Provided data Block Start

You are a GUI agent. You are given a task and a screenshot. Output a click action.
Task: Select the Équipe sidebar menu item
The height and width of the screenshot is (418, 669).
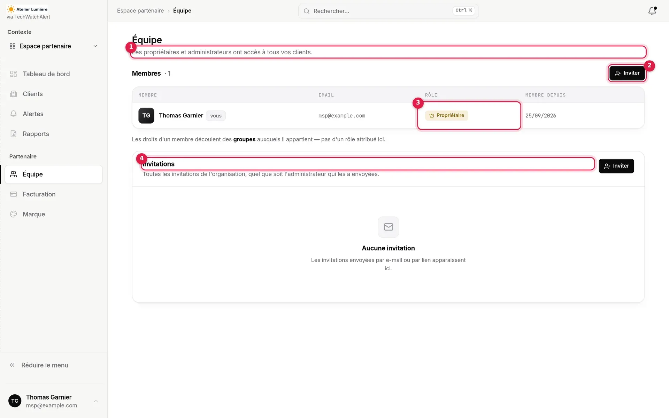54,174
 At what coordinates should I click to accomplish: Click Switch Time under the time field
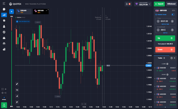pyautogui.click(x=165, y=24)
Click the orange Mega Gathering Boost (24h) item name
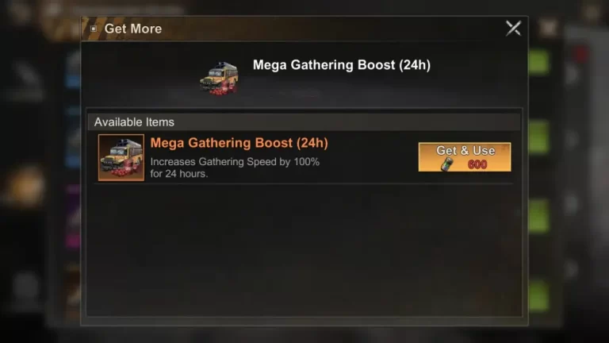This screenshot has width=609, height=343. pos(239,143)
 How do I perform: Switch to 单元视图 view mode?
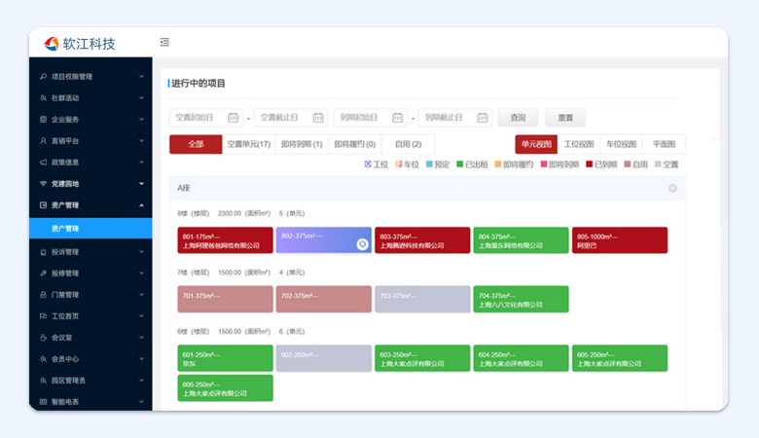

Provided data Block End

## Instructions for the task
Could you reproduce all of the data above exactly and skip any image?

## Task response
You are a GUI agent. You are given a task and a screenshot. Output a click action.
Task: Select the Équipe sidebar menu item
The height and width of the screenshot is (418, 669).
54,174
 At what coordinates should I click to accomplish: Click Switch Time under the time field
pyautogui.click(x=165, y=24)
Click the orange Mega Gathering Boost (24h) item name
This screenshot has width=609, height=343. pos(239,143)
 How do I perform: Switch to 单元视图 view mode?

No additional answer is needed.